Por descontado esta anomalía barcelonesa, como tantas otras veces antes en una ciudad con una prolongada historia de política contenciosa, sigue latente a la espera de su próxima rearticulación. La dinámica de la contienda se hace evidente en los movimientos del antagonismo metropolitano frente al capital desterritorializado: lucha por la vivienda del Sindicat de Llogaters, oposición de Zeroport a la ampliación de infraestructuras sustento de la dinámica del capital global, campaña contra el cuarto cinturón, etc.
En todos estos vectores del antagonismo metropolitano se puede observar hoy el cambio de fase en la ola de movilizaciones tras unos años a la baja. En el nuevo contexto no es difícil el éxito de la movilización prevista para el próximo 5 de Abril, igual que están teniendo éxito otros ciclos ligados a otras realidades territoriales (Altri en Galicia, por la dimisión de Mazón en Valencia, etc.). El potencial en este sentido de un municipalismo que sitúe la desconcentración en el centro de su propia vertebración política, anticipando soluciones al colapso dispone de un importante recorrido.

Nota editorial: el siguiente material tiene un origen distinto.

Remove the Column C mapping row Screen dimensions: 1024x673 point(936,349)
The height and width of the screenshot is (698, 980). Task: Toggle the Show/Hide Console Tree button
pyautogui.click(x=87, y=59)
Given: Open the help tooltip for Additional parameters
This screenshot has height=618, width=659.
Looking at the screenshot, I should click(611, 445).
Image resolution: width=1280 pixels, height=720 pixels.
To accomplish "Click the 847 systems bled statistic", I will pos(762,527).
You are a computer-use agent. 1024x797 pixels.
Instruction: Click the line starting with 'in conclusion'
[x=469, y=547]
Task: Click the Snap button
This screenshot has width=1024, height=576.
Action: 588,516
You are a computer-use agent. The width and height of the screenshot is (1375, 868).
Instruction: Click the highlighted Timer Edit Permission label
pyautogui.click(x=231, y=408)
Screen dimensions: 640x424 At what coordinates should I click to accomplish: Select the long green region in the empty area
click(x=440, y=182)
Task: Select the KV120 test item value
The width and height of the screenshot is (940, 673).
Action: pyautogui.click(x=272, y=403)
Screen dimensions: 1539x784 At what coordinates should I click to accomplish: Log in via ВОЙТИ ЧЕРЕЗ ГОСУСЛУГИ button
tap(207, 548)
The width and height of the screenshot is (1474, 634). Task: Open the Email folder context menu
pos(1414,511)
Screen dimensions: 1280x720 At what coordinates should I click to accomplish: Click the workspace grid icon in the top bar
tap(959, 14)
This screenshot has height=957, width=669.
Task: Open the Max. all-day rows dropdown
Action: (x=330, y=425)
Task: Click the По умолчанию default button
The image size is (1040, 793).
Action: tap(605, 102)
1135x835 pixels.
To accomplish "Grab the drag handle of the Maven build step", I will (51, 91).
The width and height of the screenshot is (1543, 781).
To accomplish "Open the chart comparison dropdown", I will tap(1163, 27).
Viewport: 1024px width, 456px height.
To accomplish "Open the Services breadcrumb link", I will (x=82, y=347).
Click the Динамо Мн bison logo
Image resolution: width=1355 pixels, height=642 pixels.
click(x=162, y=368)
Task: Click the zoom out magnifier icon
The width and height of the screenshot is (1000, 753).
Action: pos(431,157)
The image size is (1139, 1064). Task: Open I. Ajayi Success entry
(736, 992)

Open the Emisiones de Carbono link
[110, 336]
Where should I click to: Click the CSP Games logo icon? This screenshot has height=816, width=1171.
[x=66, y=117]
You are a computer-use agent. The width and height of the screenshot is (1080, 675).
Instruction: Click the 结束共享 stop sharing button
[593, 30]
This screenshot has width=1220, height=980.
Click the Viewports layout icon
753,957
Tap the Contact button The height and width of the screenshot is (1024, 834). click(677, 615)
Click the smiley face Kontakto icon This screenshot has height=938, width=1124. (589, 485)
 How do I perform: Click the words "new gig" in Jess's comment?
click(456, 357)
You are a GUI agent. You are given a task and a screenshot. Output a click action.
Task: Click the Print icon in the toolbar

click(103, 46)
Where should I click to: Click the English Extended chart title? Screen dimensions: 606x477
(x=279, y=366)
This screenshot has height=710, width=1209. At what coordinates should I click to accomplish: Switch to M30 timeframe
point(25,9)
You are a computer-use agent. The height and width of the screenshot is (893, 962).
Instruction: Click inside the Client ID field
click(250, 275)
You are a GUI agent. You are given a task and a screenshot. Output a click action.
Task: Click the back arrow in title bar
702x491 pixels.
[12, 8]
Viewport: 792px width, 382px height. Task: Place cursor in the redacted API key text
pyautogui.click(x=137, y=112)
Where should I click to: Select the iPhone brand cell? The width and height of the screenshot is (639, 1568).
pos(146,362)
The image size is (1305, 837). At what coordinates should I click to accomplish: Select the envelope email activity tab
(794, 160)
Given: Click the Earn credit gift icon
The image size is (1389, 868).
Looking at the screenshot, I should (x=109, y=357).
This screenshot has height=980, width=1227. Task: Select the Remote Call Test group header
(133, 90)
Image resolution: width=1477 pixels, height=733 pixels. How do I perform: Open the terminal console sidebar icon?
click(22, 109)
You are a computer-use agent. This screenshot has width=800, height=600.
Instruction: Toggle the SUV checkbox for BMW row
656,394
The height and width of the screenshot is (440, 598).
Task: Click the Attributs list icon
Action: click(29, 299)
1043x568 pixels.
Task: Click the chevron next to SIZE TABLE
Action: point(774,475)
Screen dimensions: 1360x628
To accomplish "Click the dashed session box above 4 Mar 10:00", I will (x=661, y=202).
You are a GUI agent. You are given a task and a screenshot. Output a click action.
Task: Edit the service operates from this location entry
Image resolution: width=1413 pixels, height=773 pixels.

Pero para poder articular estrategias ganadoras, hoy en día ya no alcanza con insistir en las mismas soluciones que han reforzado la tendencia descendente de los últimos años. Si algo permitió en su día un proceso movilizador de éxito, eso fue propugnar una institucionalidad alternativa a la del partido político al uso. No fue casual (ni hasta cierto punto evitable) que con el tirón de una pronta victoria en 2015 y el desgaste subsiguiente, se abandonasen las prácticas instituyentes con que las redes activistas sostenían el proceso político.
Aquí es, en fin, donde la desconcentración se hace fuerte como paradigma organizativo que puede arraigar en dinámicas sociales que anticipan cambios posibles. No se trata de adaptar las candidaturas electorales, las organizaciones sociales, las redes activistas, etc., a las nuevas realidades, sino que sus prácticas anticipen la institucionalidad futura. La ciudad de los prodigios siempre fue, después de todo, un espacio metropolitano con la portentosa capacidad de una reinvención permanente, instanciada en la contienda política. En un mundo donde la dinámica de acumulación impulsa unos niveles de concentración nunca vistos, desconcentrar la metrópolis se vuelve un principio rector para volver habitable la vida en las grandes capitales.